Today, the largest telescope in Asia is the 3.6 m Devasthal Optical Telescope, also in India and operated by the Aryabhatta Research Institute of Observational Sciences, Nainital.


The story about the workshop in the first edition of VBT News carried a picture of Rajamohan along with this cheeky description: “He, of course, has taken the advantage of being the organizer of the Workshop and the Editor of this News Bulletin by publishing his own photograph below.”

Nine editions of VBT News, between 1989 and 1991 with Rajamohan as the editor, are published as part of IIA Bengaluru’s digital archive.

Further, Rajamohan represented India at the NASA International Near-Earth-Object Detection Workshop in the spring of 1991 because of his excellent record with asteroids.

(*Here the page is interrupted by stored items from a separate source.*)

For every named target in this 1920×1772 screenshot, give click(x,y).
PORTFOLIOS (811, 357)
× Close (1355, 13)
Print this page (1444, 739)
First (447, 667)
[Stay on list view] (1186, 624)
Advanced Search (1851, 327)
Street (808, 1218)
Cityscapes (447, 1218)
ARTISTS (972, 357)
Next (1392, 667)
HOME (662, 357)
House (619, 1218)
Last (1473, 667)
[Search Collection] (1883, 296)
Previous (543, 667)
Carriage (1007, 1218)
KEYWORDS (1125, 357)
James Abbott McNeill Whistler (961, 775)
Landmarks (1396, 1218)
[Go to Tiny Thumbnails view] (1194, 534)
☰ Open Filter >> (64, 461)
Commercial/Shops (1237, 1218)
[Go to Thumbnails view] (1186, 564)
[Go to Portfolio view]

The workshop sought to assess the nature of the threat of asteroid impact upon Earth and how the planet could deal with such a potentially catastrophic event if it came to pass.

It was conducted by the National Aeronautics and Space Administration (NASA) at the request of the United States (US) House of Representatives, no less.

The House Committee on Science, Space and Technology had recommended international participation and, thus, Rajamohan came to be picked in the 24-member squad. He was one of only six astronomers chosen for the workshop from outside of the US.

Rajamohan was a member of the International Astronomical Union and, in India, of the Astronomical Society of India.

The astronomer shared a long and close relationship with IIA, so much so that his was the first doctoral thesis of the institute. He was then a student of Dr Bappu (1927-1982) himself, the namesake of the IIA telescope and observatory based in Tamil Nadu, which was the basis for Rajamohan’s landmark asteroid discoveries and other stellar astronomical work.

Then using the 51 cm Bhavnagar telescope in Kodaikanal to pursue a spectroscopic study of the Scorpio-Centaurus (stellar) association, and later, the Kavalur observatory to round up asteroids, Professor Rajamohan leaves behind a bright legacy from a relatively early chapter of Indian astronomy.